▶ Extrait de page:

◇ ◇ ◇ ◇

Afin de stimuler le développement de savoirs autour de ce thème, la Haute école spécialisée de Suisse occidentale (HES-SO) lançait en 2011 un appel à projets au sein de ses instituts et hautes écoles. Un des projets retenus, sous l’acronyme «Atequas», visait à porter un regard interdisciplinaire (urbanisme, architecture, sociologie, science politique) sur l’émergence et la transformation de quartiers dits «soutenables», c’est-à-dire dont la conception et / ou le (ré)aménagement répondent aux exigences environnementales et de qualité de vie tout en s’effectuant avec la participation de ses habitantes et habitants; pour le dire avec une formule, des «éco-quartiers participatifs». Chantal Guex, une des chercheuses impliquées dans le projet Atequas, tire quelques enseignements des observations réalisées par l’équipe de recherche sur le projet de réaménagement urbain du quartier du Vallon à Lausanne (Suisse), qui s’inscrit dans cette approche.

Le projet de réaménagement urbain du quartier du Vallon est exemplaire des possibilités et des limites de la démocratie participative. Exemple concret de l’expression de nouvelles formes démocratiques mettant l’accent sur la délibération et la participation des citoyens dans les projets pour (re)faire la ville, il illustre aussi les décalages et les contradictions qui existent entre les grandes régulations collectives à l’échelle d’une ville comme Lausanne, d’une part, et l’implication de citoyens à l’échelle d’un quartier dans la conception de leur environnement, d’autre part.

◇ ◇ ◇ ◇

▶ Consignes écrites:
[A] Relevez les disciplines qui composent le regard interdisciplinaire du projet Atequas, selon l'extrait de page.
[B] D'après l'extrait de page, en quelle année la HES-SO a-t-elle lancé son appel à projets ?

▶ Matériel fourni:
◇ ◇ ◇ ◇

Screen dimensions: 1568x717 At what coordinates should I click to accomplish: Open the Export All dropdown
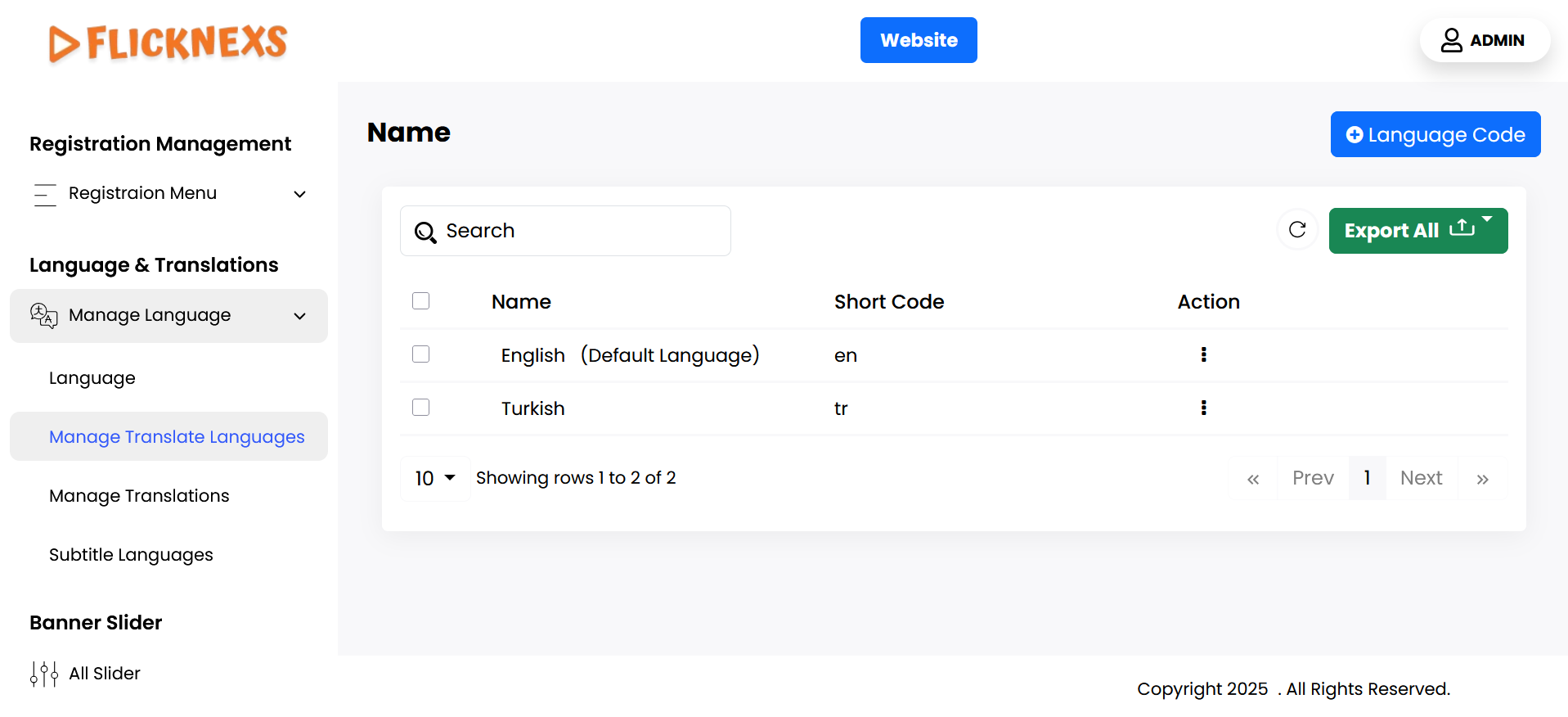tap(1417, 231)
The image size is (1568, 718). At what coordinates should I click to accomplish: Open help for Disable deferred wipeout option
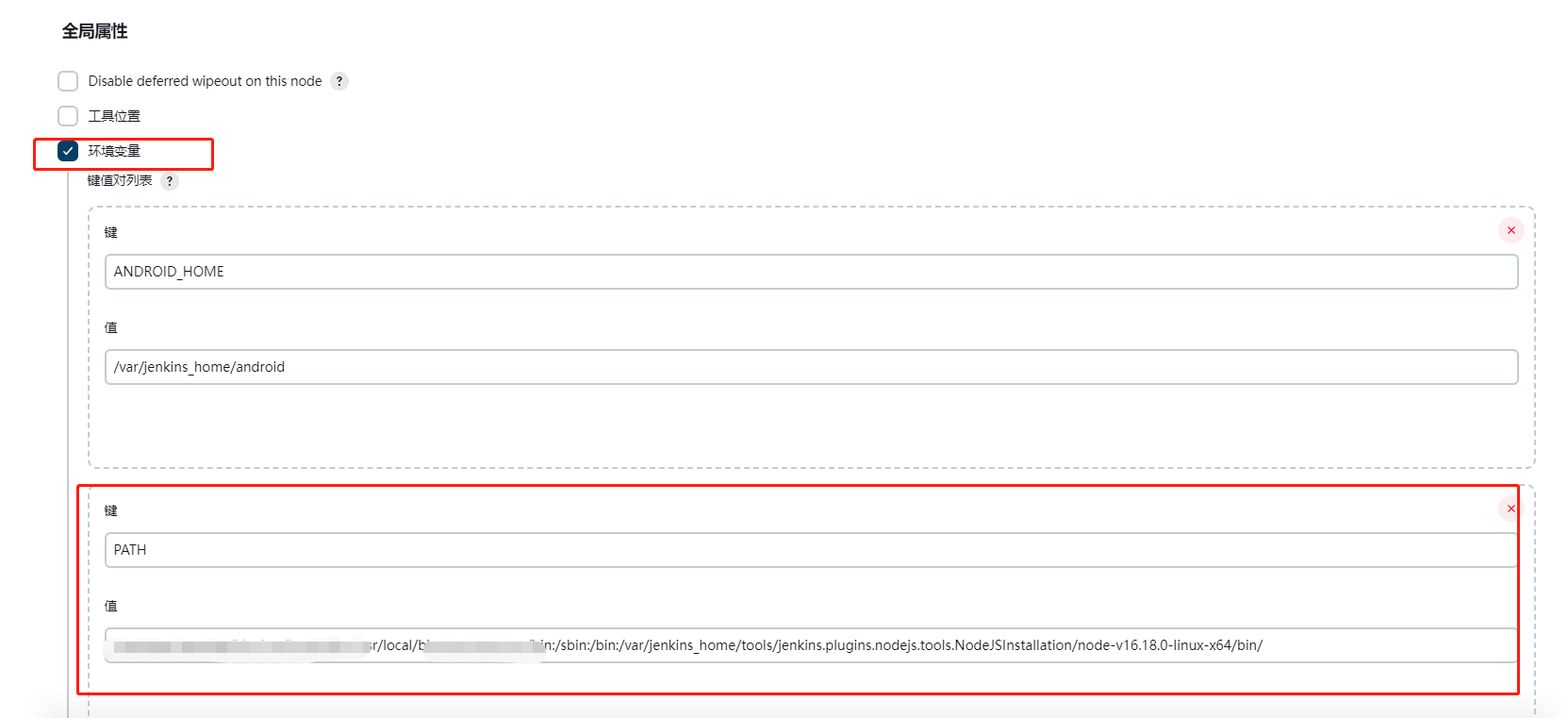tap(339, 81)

◇ ◇ ◇ ◇

▶ Corrigés détaillés:
[A] Urbanisme, architecture, sociologie, science politique.

[B] En 2011.